> **REQUIRED ACTION**:
Word for word, repeat all the entries below, but without the pictures.

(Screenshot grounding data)

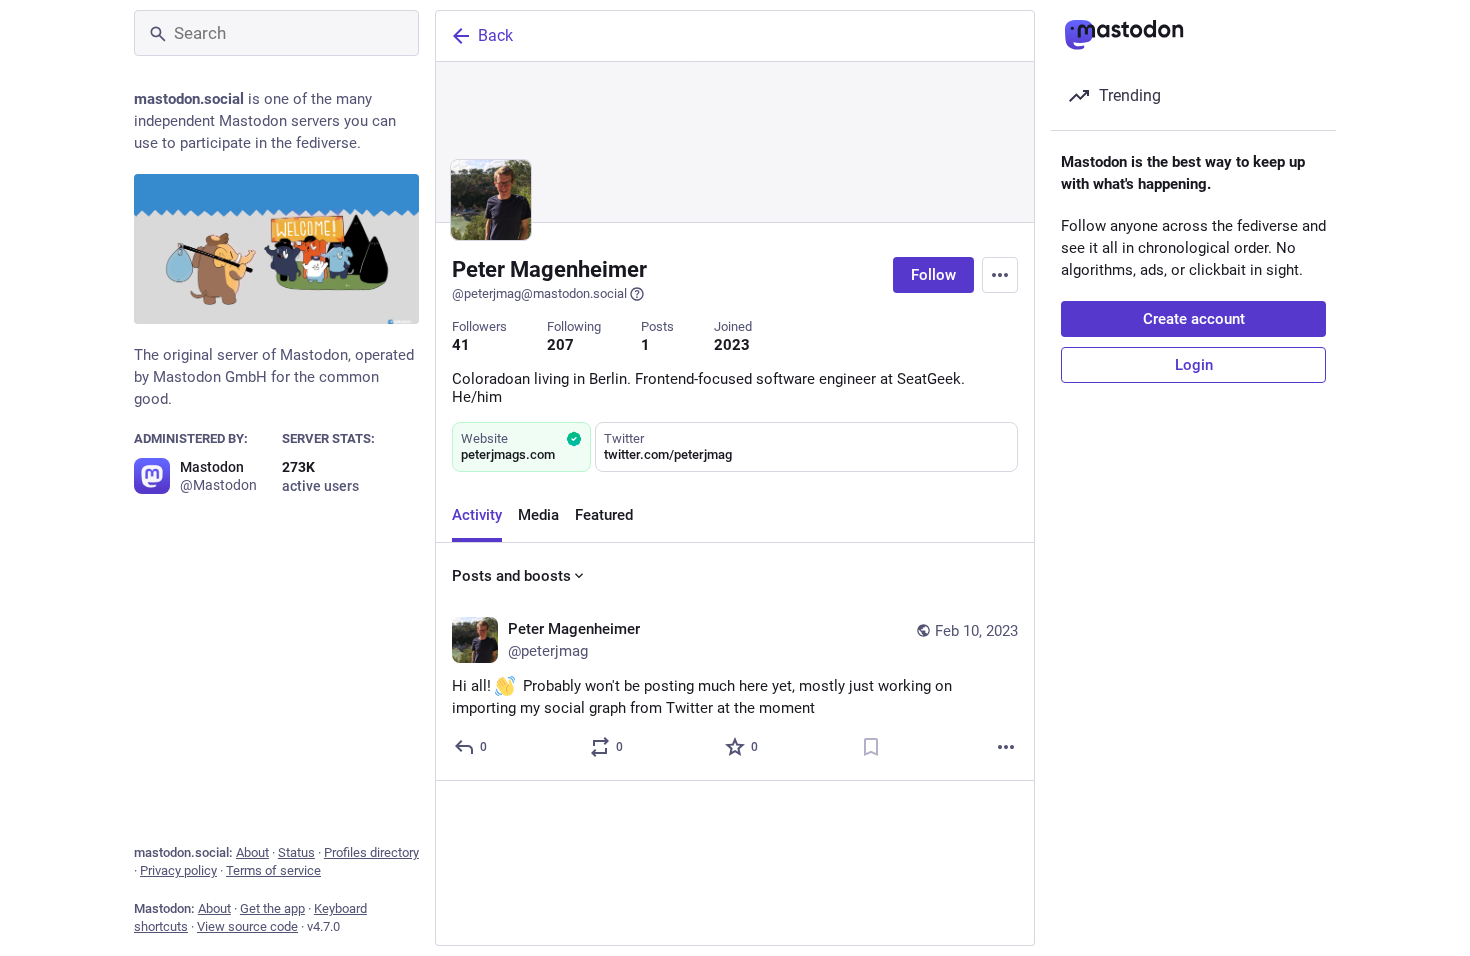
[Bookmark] (871, 747)
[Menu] (1000, 275)
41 (461, 345)
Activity (477, 515)
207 (560, 345)
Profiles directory (371, 852)
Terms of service (273, 870)
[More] (1006, 747)
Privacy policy (178, 870)
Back (495, 35)
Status (296, 852)
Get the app (272, 908)
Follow (933, 275)
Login (1194, 365)
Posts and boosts (511, 576)
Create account (1194, 319)
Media (538, 515)
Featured (604, 515)
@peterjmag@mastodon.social (539, 293)
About (252, 852)
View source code (247, 926)
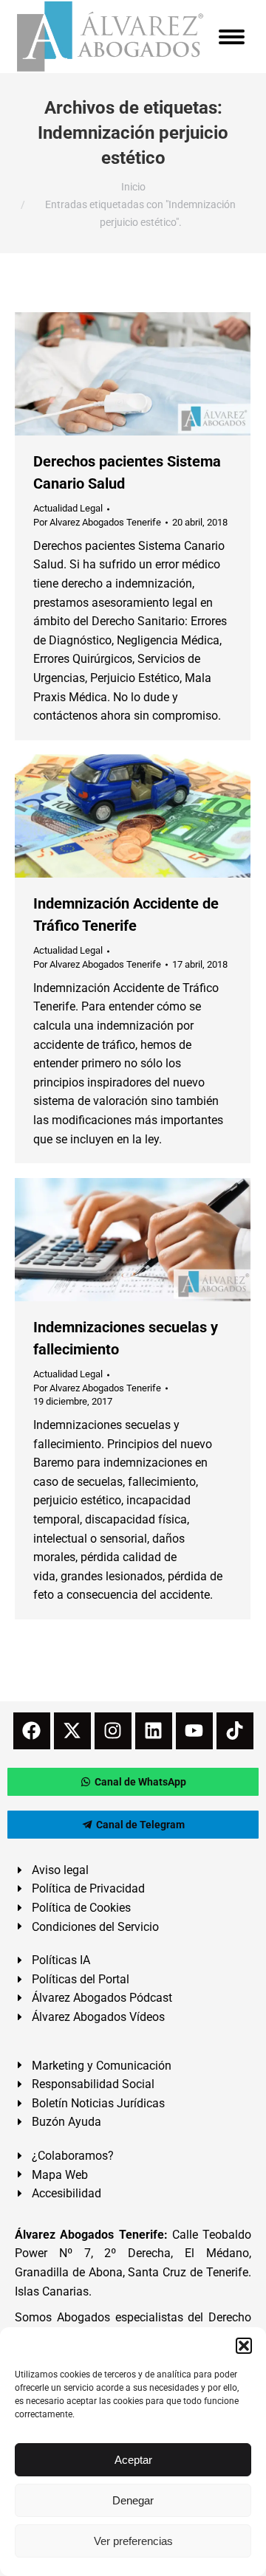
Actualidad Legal (68, 508)
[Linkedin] (153, 1730)
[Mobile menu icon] (231, 37)
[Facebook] (31, 1730)
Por (97, 522)
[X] (72, 1730)
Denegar (133, 2500)
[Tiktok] (234, 1730)
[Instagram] (113, 1730)
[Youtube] (194, 1730)
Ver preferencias (133, 2541)
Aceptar (133, 2459)
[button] (243, 2345)
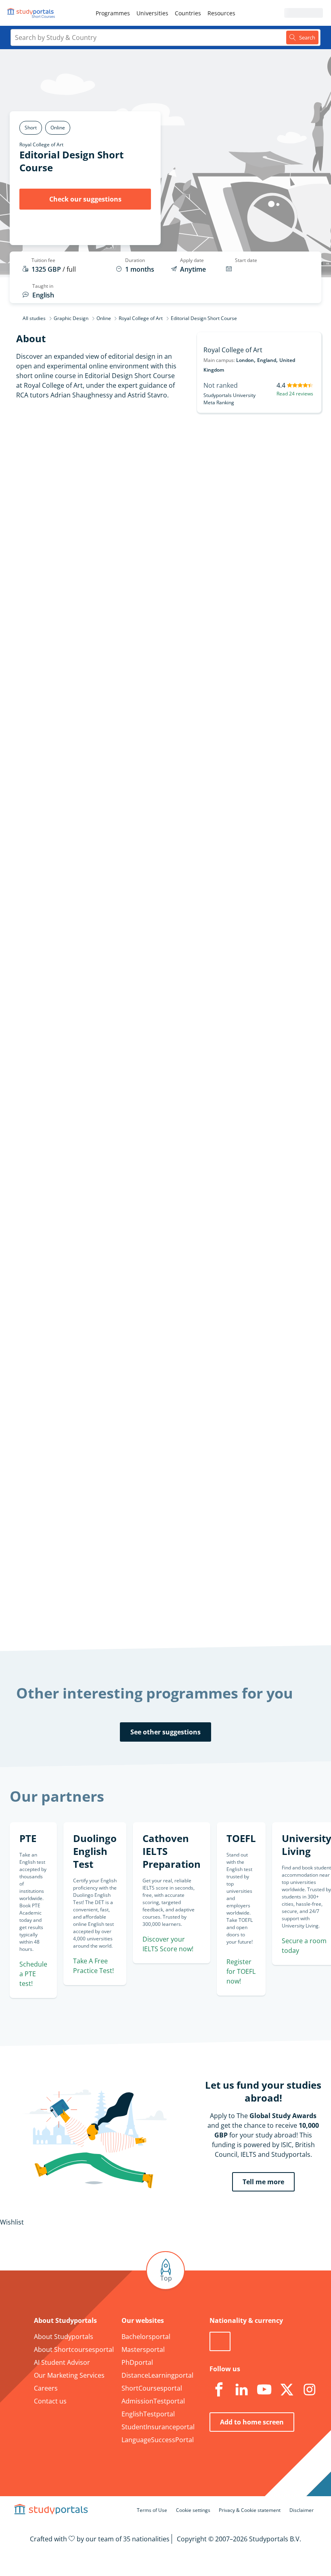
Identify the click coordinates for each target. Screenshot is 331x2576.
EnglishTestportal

> **THE ANSWER**:
[Bookmark] (871, 747)
[Menu] (1000, 275)
41 (461, 345)
Activity (477, 515)
207 (560, 345)
Profiles directory (371, 852)
Terms of service (273, 870)
[More] (1006, 747)
Privacy policy (178, 870)
Back (495, 35)
Status (296, 852)
Get the app (272, 908)
Follow (933, 275)
Login (1194, 365)
Posts and boosts (511, 576)
Create account (1194, 319)
Media (538, 515)
Featured (604, 515)
@peterjmag@mastodon.social (539, 293)
About (252, 852)
View source code (247, 926)
Actualidad Legal (68, 508)
[Linkedin] (153, 1730)
[Mobile menu icon] (231, 37)
[Facebook] (31, 1730)
Por (97, 522)
[X] (72, 1730)
Denegar (133, 2500)
[Tiktok] (234, 1730)
[Instagram] (113, 1730)
[Youtube] (194, 1730)
Ver preferencias (133, 2541)
Aceptar (133, 2459)
[button] (243, 2345)
Identify the click coordinates for each target. Screenshot is 331x2576.
EnglishTestportal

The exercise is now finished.